#### Задание 1:
Ответьте по тексту об отъезде в Германию:
(a) Какого числа автор уехал из Совдепа?
(b) С какого вокзала он уехал?
(c) Кто встретил его на перроне Восточного вокзала?
#### Задание 2:
Перепечатайте, пожалуйста, из текста об отъезде в Германию фрагмент от слов «А черт меня» до слов «укачало до рвоты.» включительно.
#### Задание 3:
Продолжите текст об отъезде в Германию, начиная после последнего приведенного предложения.

#### Текст документа:
-*-

Мужественный — спасает семью, трусливый — бежит без оглядки, глупый полон никогда не сбывающихся надежд, умный точно знает, что будет делать в Европе, немецкий и английский выучил заранее, имеет крепкое здоровье, верную молодую жену, влиятельных друзей на всем земном шаре, хорошую профессию и план на ближайшие 50 лет, жадный хочет несметно разбогатеть, бессребреник — надеется насладиться творческой свободой…
Каким тогда, до отъезда был я? Ни то, ни се, ни рыба, ни мясо… Мужества у меня была только капелька, зато трусости — целое ведро, глупых надежд — почти не было, также как и ума, немецкий я не знал, английский забыл, по профессии работать не собирался, плана никакого не имел, с женой был в ссоре, разбогатеть и не мечтал, к творческой свободе на Западе относился с здоровым скепсисом.
Какого же лешего я тогда, 29-го сентября 1990 года убрался из родного Совдепа? На поезде уехал. С Белорусского вокзала. Прямо в Берлин. С концами.
А черт меня знает. Все уезжали. Много всего налипло на душе.
Встретил меня на перроне Восточного вокзала дальний родственник жены — Эдик, добрейший парень моего возраста. Долговязый блондин. Из кавказских немцев. И повез на своем красном спортивном форде по старому, гитлеровскому еще автобану к себе, в Дрезден. Эдик гордился своей машиной, лихачил, гнал под 250… И в пробках пришлось постоять… Меня укачало до рвоты.

-*-

#### Исходные данные:
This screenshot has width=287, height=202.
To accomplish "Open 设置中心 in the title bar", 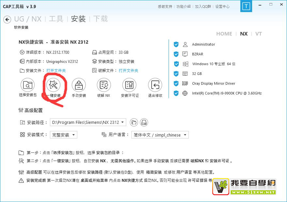I will click(x=222, y=7).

-*-

#### Итоговый ответ 1:
(a) 29-го сентября 1990 года.
(b) С Белорусского вокзала.
(c) Эдик, дальний родственник жены.

#### Итоговый ответ 2:
А черт меня знает. Все уезжали. Много всего налипло на душе.
Встретил меня на перроне Восточного вокзала дальний родственник жены — Эдик, добрейший парень моего возраста. Долговязый блондин. Из кавказских немцев. И повез на своем красном спортивном форде по старому, гитлеровскому еще автобану к себе, в Дрезден. Эдик гордился своей машиной, лихачил, гнал под 250… И в пробках пришлось постоять… Меня укачало до рвоты.

#### Итоговый ответ 3:
По дороге я все спрашивал его — где Берлин? Где города? Что это за сараи?
О тогдашней Восточной Германии я не имел понятия. То есть мне и в голову не приходило, что немцы могут так жить. Как? Так бедно. Убого.
…
Подробно и серьезно я написал о своей эмиграции лет десять назад (текст опубликован под не слишком оригинальным названием «Несколько слов о эмиграции»). А сейчас… мне хочется написать об этом душещипательном и судьбоносном событии иначе. Нет. Не не серьезно, а… иначе. Потому что многие объяснения, мотивации, целые модули мышления… со временем потеряли вначале актуальность, потом силу, а затем и смысл, стали душевным мусором. А на их место пришло нечто новое, расплывчатое, а то и вовсе непонятное… и это, новое… новый взгляд на себя, на жизнь… настоятельно требует точной формулировки… хоть какой-нибудь формулировки. Или простого упоминания.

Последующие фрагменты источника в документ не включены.